**Data records**
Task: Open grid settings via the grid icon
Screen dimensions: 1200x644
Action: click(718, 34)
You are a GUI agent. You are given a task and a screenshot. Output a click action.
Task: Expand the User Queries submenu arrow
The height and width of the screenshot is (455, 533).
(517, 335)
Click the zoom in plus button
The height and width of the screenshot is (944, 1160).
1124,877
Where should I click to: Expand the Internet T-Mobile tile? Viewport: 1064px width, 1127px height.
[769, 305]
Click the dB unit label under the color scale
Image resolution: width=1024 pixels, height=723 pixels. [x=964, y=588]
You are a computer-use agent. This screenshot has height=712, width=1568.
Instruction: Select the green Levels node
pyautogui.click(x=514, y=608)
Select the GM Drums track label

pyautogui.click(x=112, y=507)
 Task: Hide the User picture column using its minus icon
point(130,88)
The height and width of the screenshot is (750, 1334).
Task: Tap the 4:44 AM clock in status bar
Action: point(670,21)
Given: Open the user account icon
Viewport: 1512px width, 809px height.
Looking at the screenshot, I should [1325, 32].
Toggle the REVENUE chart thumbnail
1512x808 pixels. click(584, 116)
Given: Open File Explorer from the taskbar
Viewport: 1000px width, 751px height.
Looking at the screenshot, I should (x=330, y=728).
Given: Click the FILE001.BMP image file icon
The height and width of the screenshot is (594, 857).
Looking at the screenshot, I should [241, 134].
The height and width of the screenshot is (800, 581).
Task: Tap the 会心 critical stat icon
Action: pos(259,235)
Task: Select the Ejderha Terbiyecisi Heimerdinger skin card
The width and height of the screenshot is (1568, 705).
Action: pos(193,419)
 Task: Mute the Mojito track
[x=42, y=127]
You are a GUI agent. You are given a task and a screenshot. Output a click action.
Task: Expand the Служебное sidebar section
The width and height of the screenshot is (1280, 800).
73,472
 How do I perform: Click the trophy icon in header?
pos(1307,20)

**Work item**
Repeat the records above exactly, from the first line to the last.

**Answer box**
Task: Open grid settings via the grid icon
Screen dimensions: 1200x644
Action: click(718, 34)
You are a GUI agent. You are given a task and a screenshot. Output a click action.
Task: Expand the User Queries submenu arrow
The height and width of the screenshot is (455, 533).
(517, 335)
Click the zoom in plus button
The height and width of the screenshot is (944, 1160).
1124,877
Where should I click to: Expand the Internet T-Mobile tile? Viewport: 1064px width, 1127px height.
[769, 305]
Click the dB unit label under the color scale
Image resolution: width=1024 pixels, height=723 pixels. [x=964, y=588]
You are a computer-use agent. This screenshot has height=712, width=1568.
Instruction: Select the green Levels node
pyautogui.click(x=514, y=608)
Select the GM Drums track label

pyautogui.click(x=112, y=507)
 Task: Hide the User picture column using its minus icon
point(130,88)
The height and width of the screenshot is (750, 1334).
Task: Tap the 4:44 AM clock in status bar
Action: point(670,21)
Given: Open the user account icon
Viewport: 1512px width, 809px height.
Looking at the screenshot, I should [1325, 32].
Toggle the REVENUE chart thumbnail
1512x808 pixels. click(584, 116)
Given: Open File Explorer from the taskbar
Viewport: 1000px width, 751px height.
Looking at the screenshot, I should (x=330, y=728).
Given: Click the FILE001.BMP image file icon
The height and width of the screenshot is (594, 857).
Looking at the screenshot, I should [241, 134].
The height and width of the screenshot is (800, 581).
Task: Tap the 会心 critical stat icon
Action: pos(259,235)
Task: Select the Ejderha Terbiyecisi Heimerdinger skin card
The width and height of the screenshot is (1568, 705).
Action: pos(193,419)
 Task: Mute the Mojito track
[x=42, y=127]
You are a GUI agent. You are given a task and a screenshot. Output a click action.
Task: Expand the Служебное sidebar section
The width and height of the screenshot is (1280, 800).
73,472
 How do I perform: Click the trophy icon in header?
pos(1307,20)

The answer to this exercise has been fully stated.